Some sects of Christianity depict the end time as a period of tribulation that precedes the second coming of Christ, who will face the Antichrist along with his power structure and usher in the Kingdom of God. A popular theme in Christianity is that each person is “the light of the world”. Christians are encouraged not to hide their faith or the good works it should encourage.
In Islam, the Day of Judgement is preceded by the appearance of the al-Masih al-Dajjal, and followed by the descending of Isa (Jesus). Isa will triumph over the false messiah, or the Antichrist, which will lead to a sequence of events that will end with the sun rising from the west and the beginning of the Qiyamah (Judgment day). Since the sun normally rises in the east, the change would be miraculous in proclaiming the end of the world as we currently know it.

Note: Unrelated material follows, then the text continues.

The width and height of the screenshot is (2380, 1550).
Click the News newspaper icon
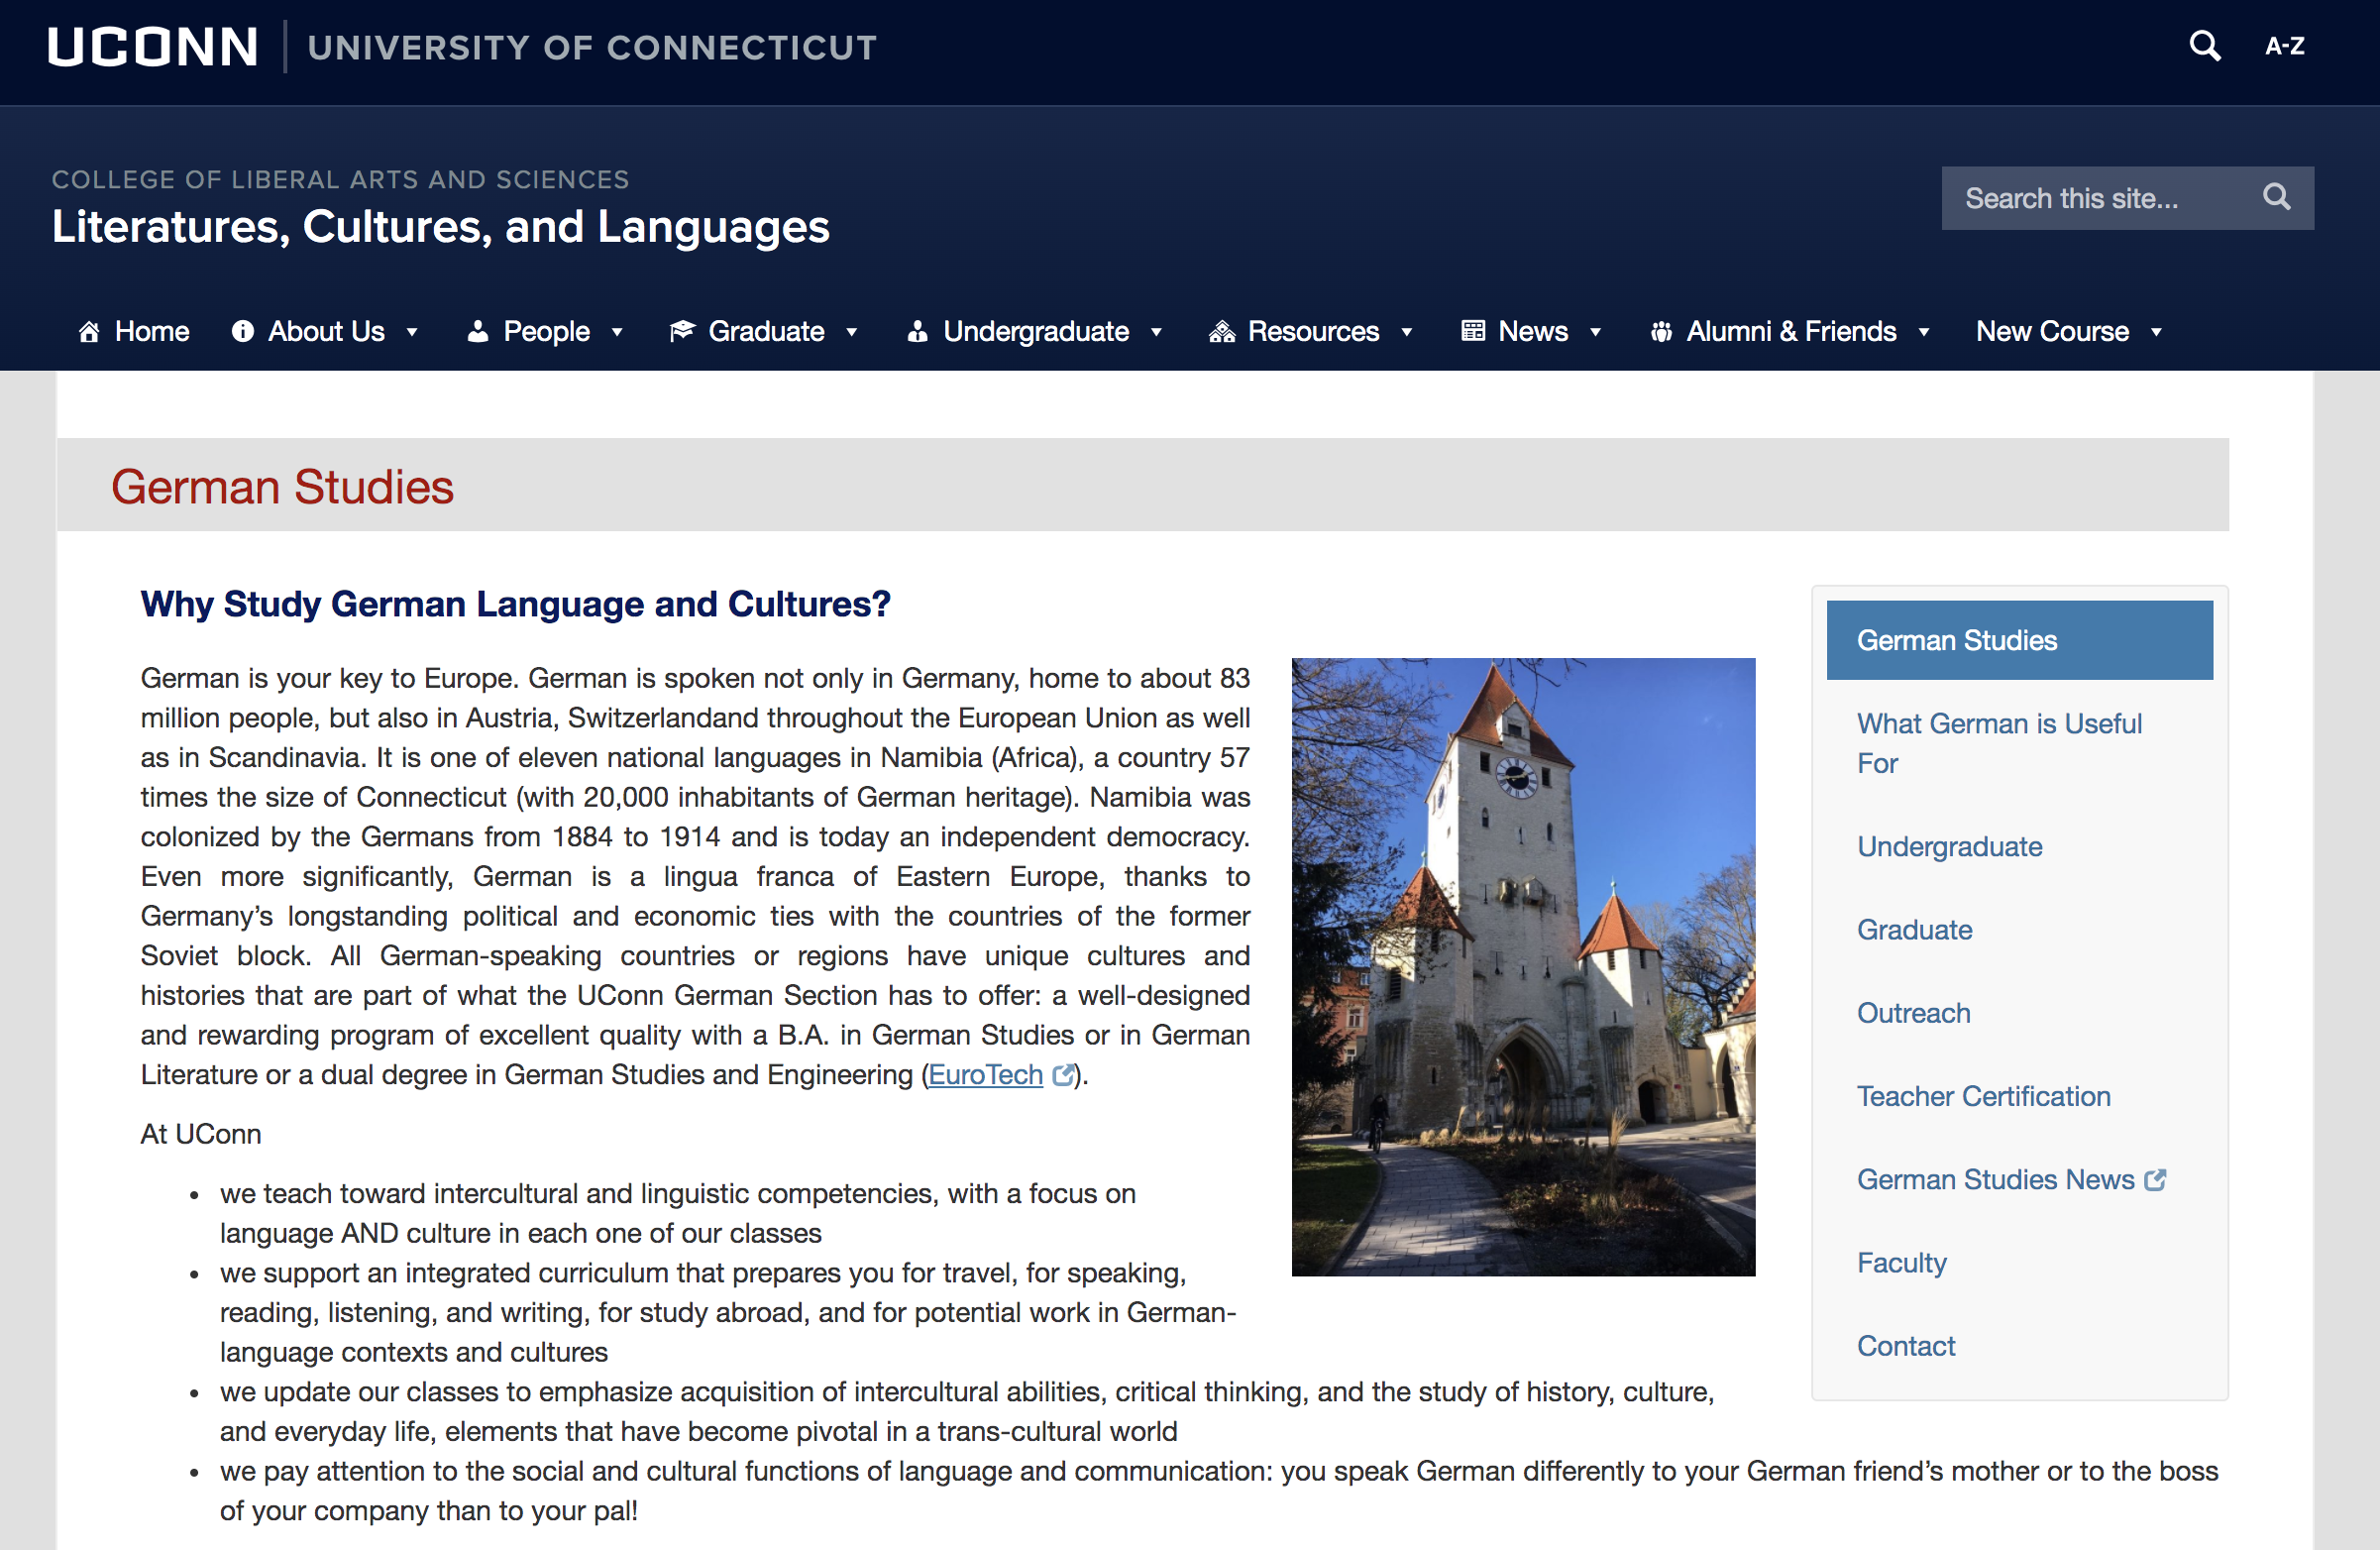coord(1472,332)
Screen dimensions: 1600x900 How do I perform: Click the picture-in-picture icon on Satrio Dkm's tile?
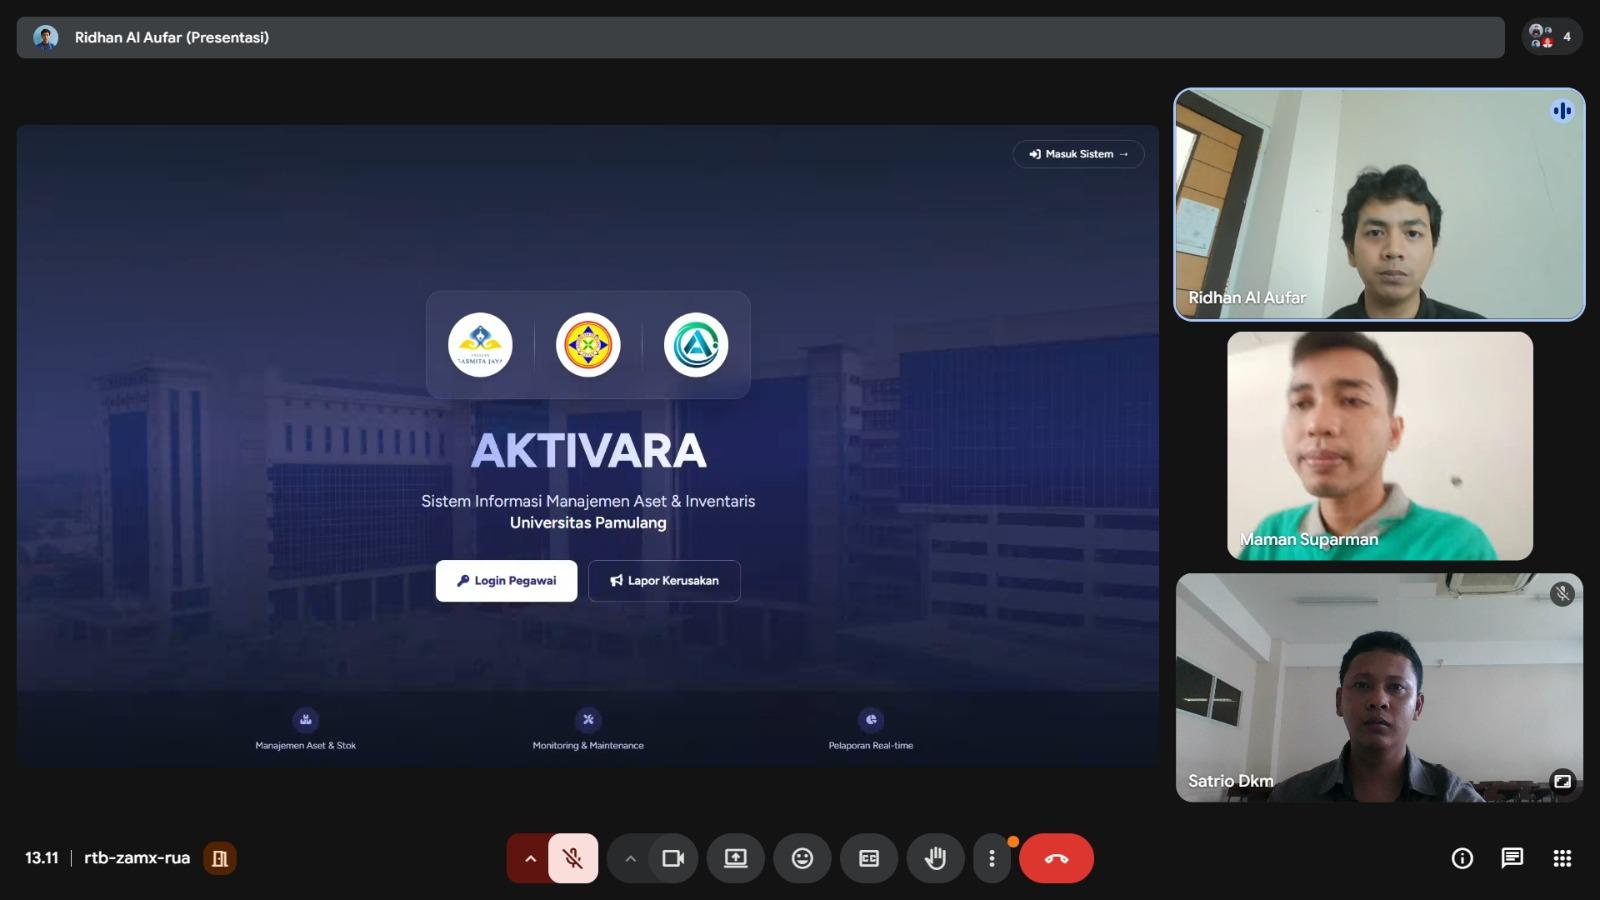(1562, 781)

Non-Abrahamic faiths tend to have more cyclical world-views, with end-time eschatologies characterized by decay, redemption, and rebirth. In Hinduism, the end time occurs when Kalki, the final incarnation of Vishnu, descends atop a white horse and brings an end to the current Kali Yuga. In Buddhism, the Buddha predicted that his teachings would be forgotten after 5,000 years, approximately the year 2300 ACE on the Gregorian calendar. After this great turmoil is to follow, according to the Buddha. A bodhisattva named Maitreya is expected to appear and rediscover the teaching of dharma. The ultimate destruction of the world will then come through seven suns. Again, the proclaiming of seven suns will bring great light to the darkness of the end times.
Advent is considered a time of preparation. Then what, you might ask, are we to prepare? Should we become doomsday preppers? For four seasons the National Geographic Channel had a program entitled “Doomsday Preppers”. The program explored those preparing for a great apocalypse, the end of the world, and their efforts to survive such. As one who has walked through a category five hurricane and been caught in a tornado, I can appreciate their wanting to be prepared. The truth is, though, we all face catastrophes each week.
Advent for me is a time to prepare for living, not the end of it all. I think it is to our advantage to see beyond the turmoil and notice the everyday miracles that exist within life’s daily grind, the routine of living that has both joy and disorder. During this series we will discuss those everyday miracles and hopefully begin to see more of them in our own living.
Some people claim such everyday miracles are simply matters of coincidence. A coincidence is a remarkable concurrence of events or circumstances that have no apparent causal connection with one another. Not much different than the definition of a miracle, huh? Sometimes our coincidences are very mundane. I took the dog out at 2:58 AM and noticed how brightly the constellation Orion appeared in the night sky. I came inside to see a movie about this constellation start on television. It was not really life-changing but it was a neat little coincidence that as the characters told two different myths about the same three stars (known as Orion’s belt), I could look out my window and see them in the night sky. For a moment, the fictional characters and I were connected.
Everyday miracles connect us to our living and those with which we share this planet. The light of the world is the same sun we share, the same gift of a smile we give to others. As Thich Nhat Hanh says, “But I think the real miracle is not to walk either on water or in thin air, but to walk on earth. Every day we are engaged in a miracle which we don’t even recognize. A blue sky, white clouds, green leaves, the black curious eyes of a child, our own two eyes. All is a miracle.”